Quite frankly, I have never heard of British spy action comic book Kingsman:The Secret Service created by Kickass writer Mark Millar before I learned that it was going to be adapted into a movie. When I saw the trailer, I was immediately intrigued by the concept of a group of well mannered (and impeccably dressed) super spies who kick ass and save the world without even breaking a sweat. Sure, James Bond has done it for years but the level of coolness under pressure these guys have is out of this world. No matter what, I was confident that it was going to be a bunch of fun.
Eggsy (Taron Egerton) is a twenty something ne’er too well still living with his mom and abusive stepdad in the poor districts of London. Despite being blessed with great intelligence and talent, he has always found himself unable to accomplish anything in life because he is held back by his love for his mother and baby sister. As a result, he hangs around with his fellow ne’er do wells and finds himself in trouble more often than not. As he is faced by the possibility of going to jail for pulling a stunt against a gang of bullies, he calls a secret number, entrusted to him by a mysterious man (Colin Firth) when he was little. The next thing he knows, he is recruited to train for the very same secret spy organizations that his dad was part of, a group which dates back centuries whose task is to protect the world from evil megalomaniacs like billionaire Richmond Valentine (Samuel L. Jackson), and his plan to start a new world order with himself in charge.
Director Matthew Vaughn (Kick Ass, X-Men: First Class) did a great job adapting another Mark Millar creation. At the beginning, it felt a bit campy especially with all the theatrical musical scoring that marked milestones in the film. As it progressed, it got campier. It got more over the top. It got even more unbelievable. And I enjoyed every single moment of it.
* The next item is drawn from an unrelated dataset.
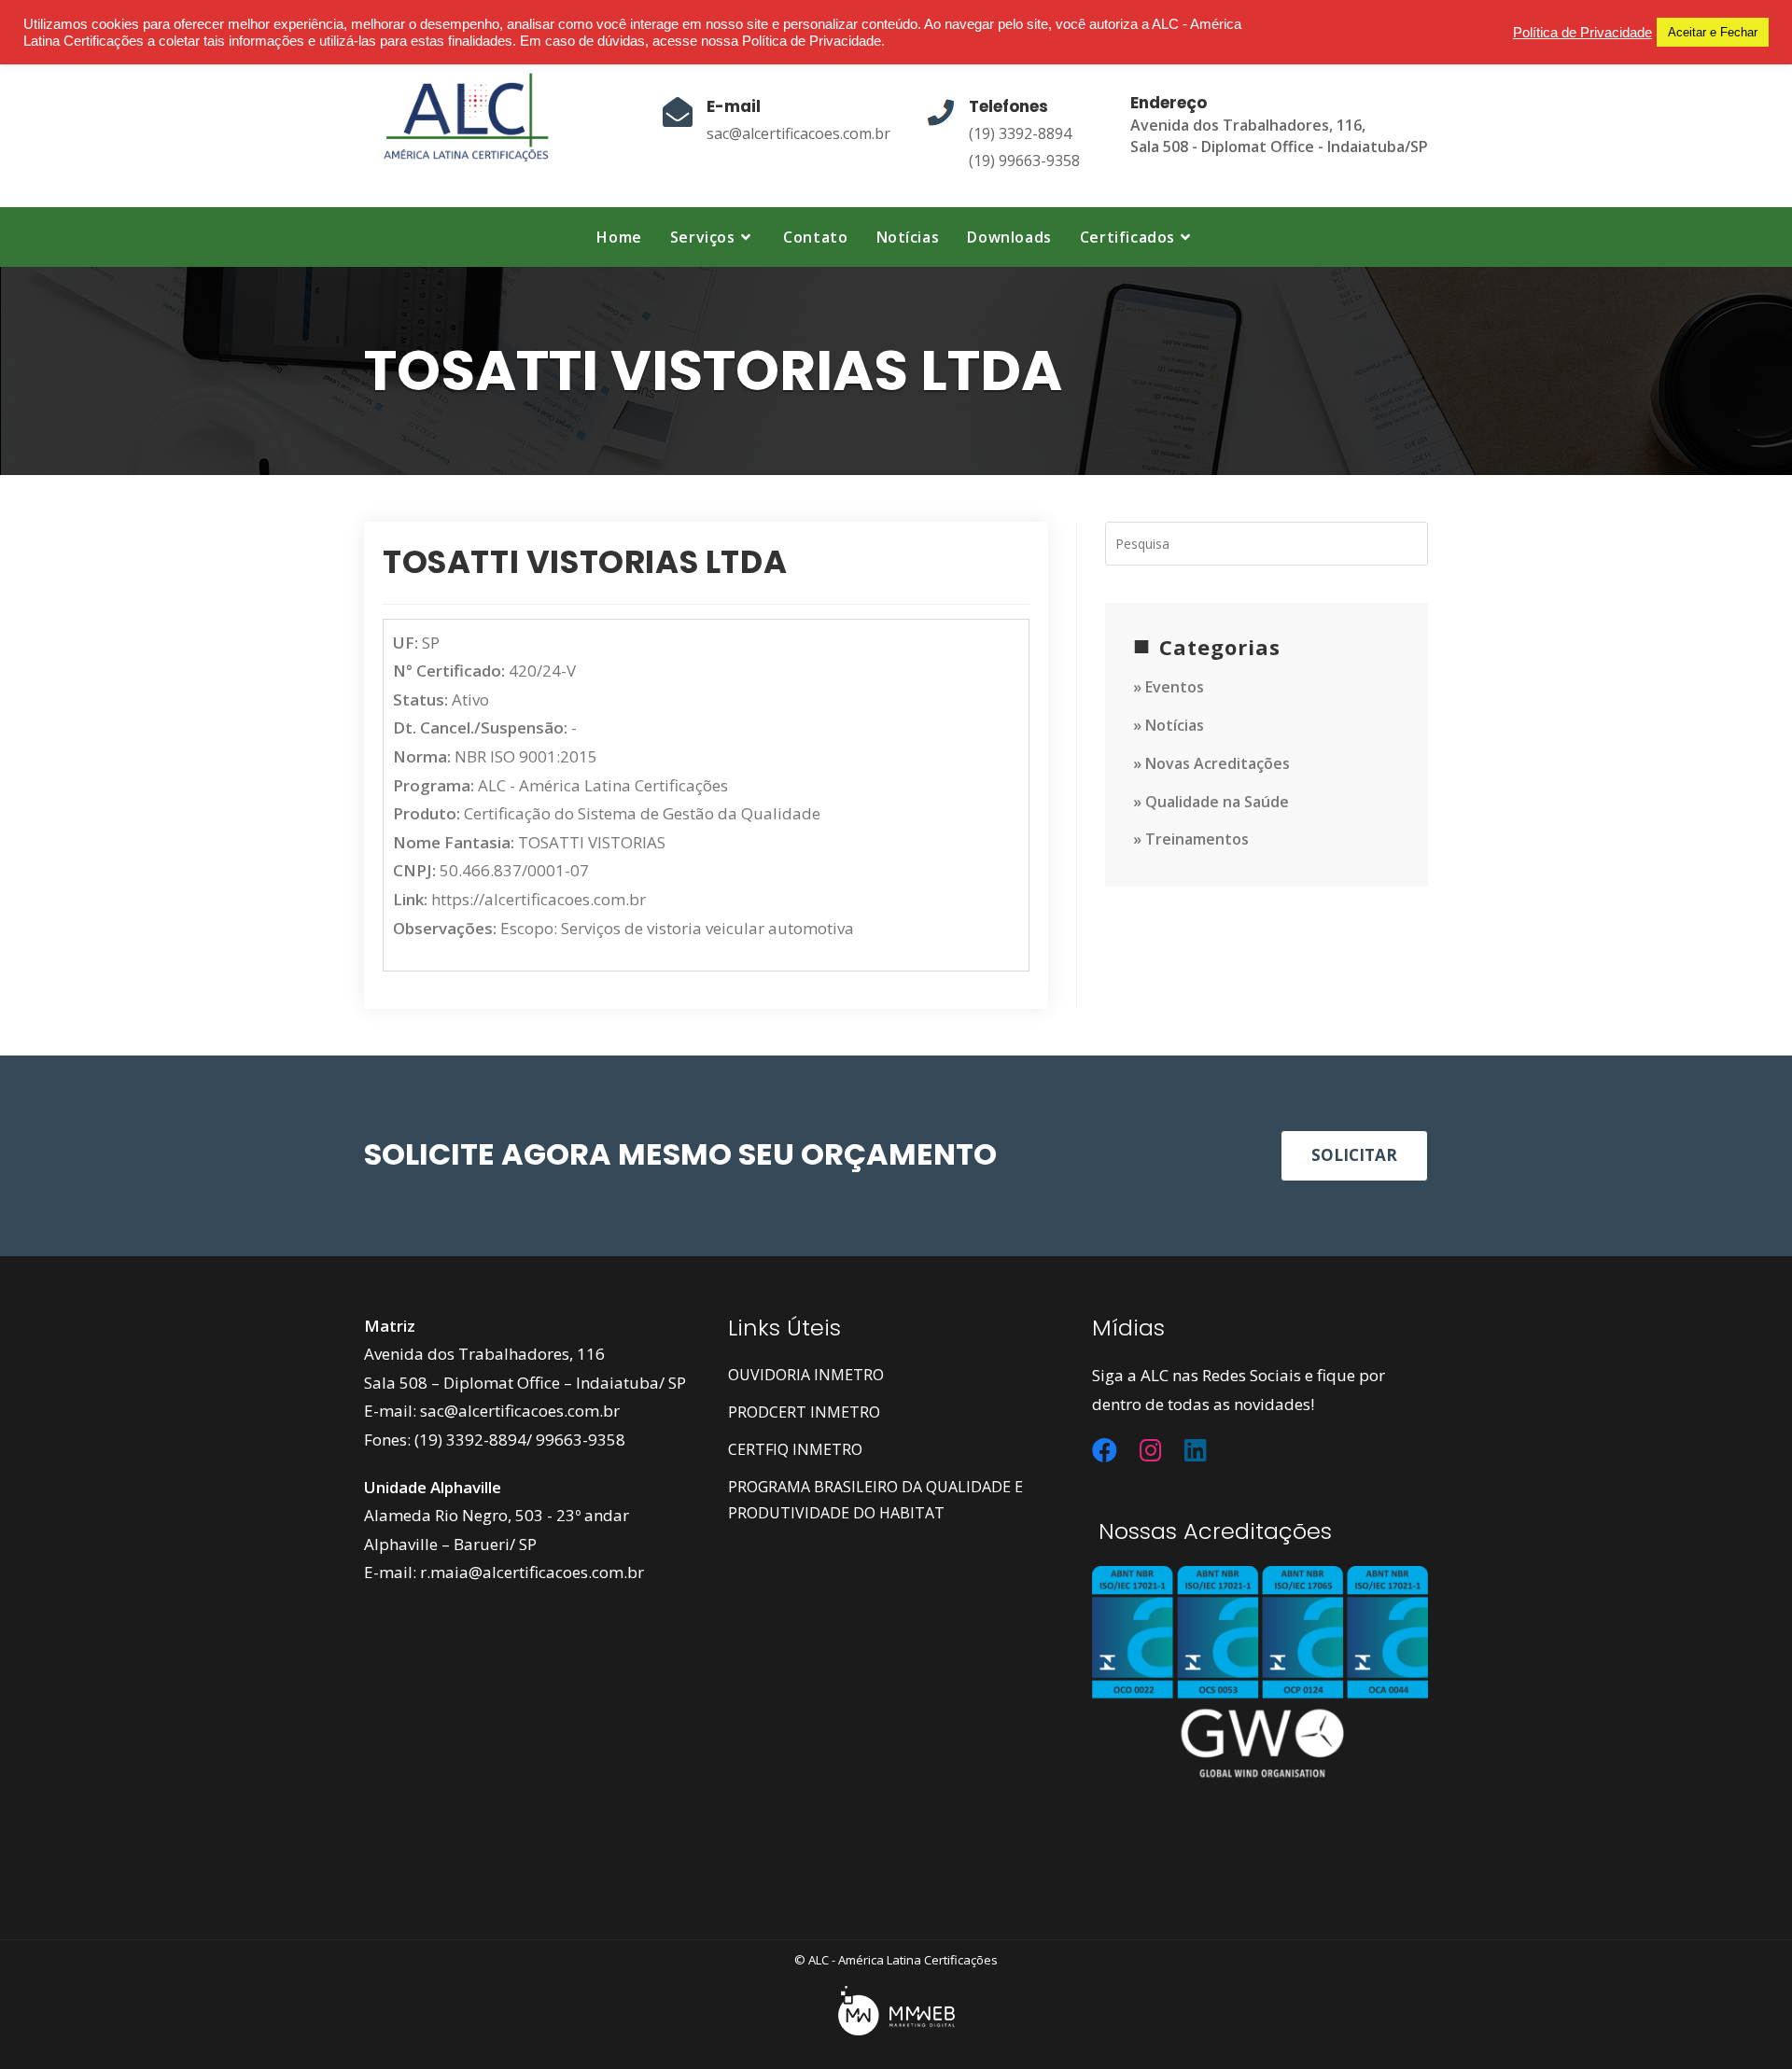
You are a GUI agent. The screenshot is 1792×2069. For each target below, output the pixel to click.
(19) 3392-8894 (1020, 133)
What I loved about the film was the general sense of fun that it delivered. It was British cast and it involved mainly British humor. Heck, half the time, I couldn’t even understand what was said, but the film had the ability to project a certain vibe that made everything seem cool and interesting, blending the funny and the serious and of course delivering in spades when it came to the action part. The script was good, the banter was great and it was paced to well to distribute the scenes in the two hour long movie in the best way.
I loved the rapport between Taron Egerton and Colin Firth, especially because their characters were polar opposites. Same with Taron and Mark Strong, who thankfully does not portray a villain this time. I like the mentor and protege relationship between the characters. The filmmakers played their cards right by establishing early on how the death of Eggsy’s dad affected him and Henry. In a sense, it contributed to the sense of empathy that audiences could feel for him and the affinity he feels for both men, who are not exactly brimming with sharing their feelings.
The action sequences were awesome and at times, it felt like a bit like a cross between Kill Bill and Charlie and the Chocolate Factory. It managed to become both heart pounding and hilarious at the same time. It was golden.
All in all, my only complaint about the film is that Colin Firth would no longer be part of the planned sequel. Otherwise, it was entertaining as heck and managed to become one of the most enjoyable films I’ve seen this year.